Рассказчик проворно нырнул под одеяло и, робко выглядывая, погрозил мне пальцем.
– Тс… тс… – прошептал он – и, словно извиняясь и кланяясь в направлении кантагрюхинского голоса, почтительно промолвил: – Слушаю-с, слушаю-с, извините-с… Ему позволительно спать, ему следует спать, – продолжал он снова шепотом, – ему должно набраться новых сил, ну хоть бы для того, чтобы с тем же удовольствием покушать завтра. Мы не имеем права его беспокоить. Притом же я, кажется, вам все сказал, что хотел; вероятно, и вам хочется спать.

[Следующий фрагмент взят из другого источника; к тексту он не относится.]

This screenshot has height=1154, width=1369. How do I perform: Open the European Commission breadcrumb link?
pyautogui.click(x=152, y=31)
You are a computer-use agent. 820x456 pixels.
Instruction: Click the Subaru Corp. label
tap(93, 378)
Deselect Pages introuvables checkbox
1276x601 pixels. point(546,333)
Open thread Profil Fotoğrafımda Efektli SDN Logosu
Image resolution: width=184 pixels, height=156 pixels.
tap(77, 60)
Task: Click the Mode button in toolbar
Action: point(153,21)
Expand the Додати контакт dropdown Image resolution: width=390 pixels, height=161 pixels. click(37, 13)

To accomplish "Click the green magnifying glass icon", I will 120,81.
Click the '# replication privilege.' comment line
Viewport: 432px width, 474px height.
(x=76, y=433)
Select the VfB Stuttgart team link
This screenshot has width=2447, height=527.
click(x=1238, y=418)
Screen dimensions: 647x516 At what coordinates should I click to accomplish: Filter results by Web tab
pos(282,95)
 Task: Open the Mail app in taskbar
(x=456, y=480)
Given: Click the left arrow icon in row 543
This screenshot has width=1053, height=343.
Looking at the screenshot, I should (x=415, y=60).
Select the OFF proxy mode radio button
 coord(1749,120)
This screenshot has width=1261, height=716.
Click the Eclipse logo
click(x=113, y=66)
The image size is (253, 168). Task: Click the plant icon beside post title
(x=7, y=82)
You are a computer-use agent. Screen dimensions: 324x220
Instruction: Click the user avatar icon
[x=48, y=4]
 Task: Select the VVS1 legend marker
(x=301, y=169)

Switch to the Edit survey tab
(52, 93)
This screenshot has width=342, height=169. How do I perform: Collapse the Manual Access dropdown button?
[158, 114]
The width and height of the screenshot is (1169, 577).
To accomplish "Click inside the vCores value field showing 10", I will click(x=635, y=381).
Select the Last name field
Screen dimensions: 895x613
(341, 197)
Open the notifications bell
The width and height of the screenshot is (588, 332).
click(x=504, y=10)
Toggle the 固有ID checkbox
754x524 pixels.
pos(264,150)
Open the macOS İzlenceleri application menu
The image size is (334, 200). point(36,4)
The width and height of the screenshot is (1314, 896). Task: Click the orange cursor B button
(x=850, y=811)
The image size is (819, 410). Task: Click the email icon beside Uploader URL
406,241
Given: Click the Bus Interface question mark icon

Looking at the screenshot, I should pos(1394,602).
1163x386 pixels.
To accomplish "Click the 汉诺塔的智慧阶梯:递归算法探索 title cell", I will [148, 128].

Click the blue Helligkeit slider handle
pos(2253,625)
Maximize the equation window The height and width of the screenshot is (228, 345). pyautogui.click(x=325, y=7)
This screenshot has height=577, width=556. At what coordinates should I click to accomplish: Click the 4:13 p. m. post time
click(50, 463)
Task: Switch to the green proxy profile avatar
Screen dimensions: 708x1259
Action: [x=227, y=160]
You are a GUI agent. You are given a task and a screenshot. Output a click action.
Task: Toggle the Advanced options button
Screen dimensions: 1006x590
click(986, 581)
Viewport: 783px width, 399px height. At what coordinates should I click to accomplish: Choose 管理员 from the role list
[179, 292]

Желаю вам доброй ночи.
Рассказчик с лихорадочной быстротой отвернулся и зарыл голову в подушки.
– Позвольте, по крайней мере, узнать, – спросил я, – с кем я имел удовольствие…
Он проворно поднял голову.
– Нет, ради бога, – прервал он меня, – не спрашивайте моего имени ни у меня, ни у других. Пусть я останусь для вас неизвестным существом, пришибленным судьбою Васильем Васильевичем. Притом же я, как человек неоригинальный, и не заслуживаю особенного имени… А уж если вы непременно хотите мне дать какую-нибудь кличку, так назовите… назовите меня Гамлетом Щигровского уезда. Таких Гамлетов во всяком уезде много, но, может быть, вы с другими не сталкивались… Засим прощайте.